Source records
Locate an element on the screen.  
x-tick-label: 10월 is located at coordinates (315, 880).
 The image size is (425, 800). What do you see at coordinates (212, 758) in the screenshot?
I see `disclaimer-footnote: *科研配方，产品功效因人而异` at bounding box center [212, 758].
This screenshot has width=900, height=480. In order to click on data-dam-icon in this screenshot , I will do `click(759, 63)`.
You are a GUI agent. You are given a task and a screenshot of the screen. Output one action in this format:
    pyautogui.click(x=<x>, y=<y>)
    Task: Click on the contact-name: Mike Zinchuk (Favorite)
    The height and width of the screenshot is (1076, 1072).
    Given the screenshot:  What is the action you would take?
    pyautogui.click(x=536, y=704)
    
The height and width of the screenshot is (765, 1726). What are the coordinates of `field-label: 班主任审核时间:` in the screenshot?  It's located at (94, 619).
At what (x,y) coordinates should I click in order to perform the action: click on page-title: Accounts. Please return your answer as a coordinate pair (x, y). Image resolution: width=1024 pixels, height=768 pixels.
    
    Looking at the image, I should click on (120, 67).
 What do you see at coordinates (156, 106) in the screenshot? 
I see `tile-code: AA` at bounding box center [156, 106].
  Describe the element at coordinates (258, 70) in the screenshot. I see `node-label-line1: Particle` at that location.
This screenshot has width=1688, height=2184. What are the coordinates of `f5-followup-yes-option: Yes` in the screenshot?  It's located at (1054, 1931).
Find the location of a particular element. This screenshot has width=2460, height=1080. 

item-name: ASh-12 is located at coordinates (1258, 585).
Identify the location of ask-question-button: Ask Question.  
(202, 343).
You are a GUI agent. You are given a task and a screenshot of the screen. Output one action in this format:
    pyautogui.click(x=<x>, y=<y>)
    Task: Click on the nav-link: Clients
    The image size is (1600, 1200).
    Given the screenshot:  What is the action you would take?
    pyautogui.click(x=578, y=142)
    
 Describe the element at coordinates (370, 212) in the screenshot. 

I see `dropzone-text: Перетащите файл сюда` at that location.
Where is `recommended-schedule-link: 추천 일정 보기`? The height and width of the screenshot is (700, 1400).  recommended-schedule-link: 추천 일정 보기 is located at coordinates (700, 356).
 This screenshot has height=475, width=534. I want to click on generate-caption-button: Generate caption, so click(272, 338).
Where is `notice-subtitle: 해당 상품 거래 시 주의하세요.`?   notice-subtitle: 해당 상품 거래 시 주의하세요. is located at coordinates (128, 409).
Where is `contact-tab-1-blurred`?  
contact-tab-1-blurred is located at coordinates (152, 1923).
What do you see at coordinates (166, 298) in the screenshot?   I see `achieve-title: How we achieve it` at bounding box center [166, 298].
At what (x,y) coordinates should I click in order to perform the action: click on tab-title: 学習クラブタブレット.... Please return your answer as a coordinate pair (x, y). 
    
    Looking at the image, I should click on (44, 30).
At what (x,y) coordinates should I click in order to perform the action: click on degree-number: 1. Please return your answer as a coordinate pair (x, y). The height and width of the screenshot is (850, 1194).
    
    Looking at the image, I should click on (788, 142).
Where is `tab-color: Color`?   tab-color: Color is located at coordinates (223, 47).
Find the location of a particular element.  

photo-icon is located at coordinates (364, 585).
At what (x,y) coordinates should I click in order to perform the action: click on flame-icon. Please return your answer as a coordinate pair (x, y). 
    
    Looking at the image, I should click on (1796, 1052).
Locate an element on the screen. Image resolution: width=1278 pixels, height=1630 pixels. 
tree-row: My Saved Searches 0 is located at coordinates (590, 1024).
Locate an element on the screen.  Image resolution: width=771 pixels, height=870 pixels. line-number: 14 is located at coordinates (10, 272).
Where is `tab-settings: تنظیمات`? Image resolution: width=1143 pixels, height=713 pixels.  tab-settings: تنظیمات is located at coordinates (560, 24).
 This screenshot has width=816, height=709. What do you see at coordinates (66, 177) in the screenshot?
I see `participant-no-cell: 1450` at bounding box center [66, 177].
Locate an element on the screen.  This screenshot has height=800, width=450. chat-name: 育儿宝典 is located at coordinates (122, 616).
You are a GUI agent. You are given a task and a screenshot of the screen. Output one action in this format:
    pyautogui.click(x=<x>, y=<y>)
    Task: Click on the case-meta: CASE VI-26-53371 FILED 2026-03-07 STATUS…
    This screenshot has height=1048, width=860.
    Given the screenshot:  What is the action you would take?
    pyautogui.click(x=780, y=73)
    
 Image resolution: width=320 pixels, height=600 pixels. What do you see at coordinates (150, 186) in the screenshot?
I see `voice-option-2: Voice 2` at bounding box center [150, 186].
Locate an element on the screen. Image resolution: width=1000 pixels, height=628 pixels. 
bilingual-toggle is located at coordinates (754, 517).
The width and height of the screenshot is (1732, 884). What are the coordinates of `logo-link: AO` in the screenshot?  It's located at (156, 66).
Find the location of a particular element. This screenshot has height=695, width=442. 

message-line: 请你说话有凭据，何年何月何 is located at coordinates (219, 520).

- **Exercise description**
Reproduce the listing above, replacing "GUI agent" with "desktop automation agent" wherever it occurs and leaving everything else unchanged.

- **Finished task**
Locate an element on the screen.  
x-tick-label: 10월 is located at coordinates (315, 880).
 The image size is (425, 800). What do you see at coordinates (212, 758) in the screenshot?
I see `disclaimer-footnote: *科研配方，产品功效因人而异` at bounding box center [212, 758].
This screenshot has width=900, height=480. In order to click on data-dam-icon in this screenshot , I will do `click(759, 63)`.
You are a desktop automation agent. You are given a task and a screenshot of the screen. Output one action in this format:
    pyautogui.click(x=<x>, y=<y>)
    Task: Click on the contact-name: Mike Zinchuk (Favorite)
    The height and width of the screenshot is (1076, 1072).
    Given the screenshot:  What is the action you would take?
    pyautogui.click(x=536, y=704)
    
The height and width of the screenshot is (765, 1726). What are the coordinates of `field-label: 班主任审核时间:` in the screenshot?  It's located at (94, 619).
At what (x,y) coordinates should I click in order to perform the action: click on page-title: Accounts. Please return your answer as a coordinate pair (x, y). Image resolution: width=1024 pixels, height=768 pixels.
    
    Looking at the image, I should click on (120, 67).
 What do you see at coordinates (156, 106) in the screenshot? 
I see `tile-code: AA` at bounding box center [156, 106].
  Describe the element at coordinates (258, 70) in the screenshot. I see `node-label-line1: Particle` at that location.
This screenshot has width=1688, height=2184. What are the coordinates of `f5-followup-yes-option: Yes` in the screenshot?  It's located at (1054, 1931).
Find the location of a particular element. This screenshot has width=2460, height=1080. 

item-name: ASh-12 is located at coordinates (1258, 585).
Identify the location of ask-question-button: Ask Question.  
(202, 343).
You are a desktop automation agent. You are given a task and a screenshot of the screen. Output one action in this format:
    pyautogui.click(x=<x>, y=<y>)
    Task: Click on the nav-link: Clients
    The image size is (1600, 1200).
    Given the screenshot:  What is the action you would take?
    pyautogui.click(x=578, y=142)
    
 Describe the element at coordinates (370, 212) in the screenshot. 

I see `dropzone-text: Перетащите файл сюда` at that location.
Where is `recommended-schedule-link: 추천 일정 보기`? The height and width of the screenshot is (700, 1400).  recommended-schedule-link: 추천 일정 보기 is located at coordinates (700, 356).
 This screenshot has height=475, width=534. I want to click on generate-caption-button: Generate caption, so click(272, 338).
Where is `notice-subtitle: 해당 상품 거래 시 주의하세요.`?   notice-subtitle: 해당 상품 거래 시 주의하세요. is located at coordinates (128, 409).
Where is `contact-tab-1-blurred`?  
contact-tab-1-blurred is located at coordinates (152, 1923).
What do you see at coordinates (166, 298) in the screenshot?   I see `achieve-title: How we achieve it` at bounding box center [166, 298].
At what (x,y) coordinates should I click in order to perform the action: click on tab-title: 学習クラブタブレット.... Please return your answer as a coordinate pair (x, y). 
    
    Looking at the image, I should click on (44, 30).
At what (x,y) coordinates should I click in order to perform the action: click on degree-number: 1. Please return your answer as a coordinate pair (x, y). The height and width of the screenshot is (850, 1194).
    
    Looking at the image, I should click on (788, 142).
Where is `tab-color: Color`?   tab-color: Color is located at coordinates (223, 47).
Find the location of a particular element.  

photo-icon is located at coordinates (364, 585).
At what (x,y) coordinates should I click in order to perform the action: click on flame-icon. Please return your answer as a coordinate pair (x, y). 
    
    Looking at the image, I should click on (1796, 1052).
Locate an element on the screen. Image resolution: width=1278 pixels, height=1630 pixels. 
tree-row: My Saved Searches 0 is located at coordinates (590, 1024).
Locate an element on the screen.  Image resolution: width=771 pixels, height=870 pixels. line-number: 14 is located at coordinates (10, 272).
Where is `tab-settings: تنظیمات`? Image resolution: width=1143 pixels, height=713 pixels.  tab-settings: تنظیمات is located at coordinates (560, 24).
 This screenshot has width=816, height=709. What do you see at coordinates (66, 177) in the screenshot?
I see `participant-no-cell: 1450` at bounding box center [66, 177].
Locate an element on the screen.  This screenshot has height=800, width=450. chat-name: 育儿宝典 is located at coordinates (122, 616).
You are a desktop automation agent. You are given a task and a screenshot of the screen. Output one action in this format:
    pyautogui.click(x=<x>, y=<y>)
    Task: Click on the case-meta: CASE VI-26-53371 FILED 2026-03-07 STATUS…
    This screenshot has height=1048, width=860.
    Given the screenshot:  What is the action you would take?
    pyautogui.click(x=780, y=73)
    
 Image resolution: width=320 pixels, height=600 pixels. What do you see at coordinates (150, 186) in the screenshot?
I see `voice-option-2: Voice 2` at bounding box center [150, 186].
Locate an element on the screen. Image resolution: width=1000 pixels, height=628 pixels. 
bilingual-toggle is located at coordinates (754, 517).
The width and height of the screenshot is (1732, 884). What are the coordinates of `logo-link: AO` in the screenshot?  It's located at (156, 66).
Find the location of a particular element. This screenshot has height=695, width=442. 

message-line: 请你说话有凭据，何年何月何 is located at coordinates (219, 520).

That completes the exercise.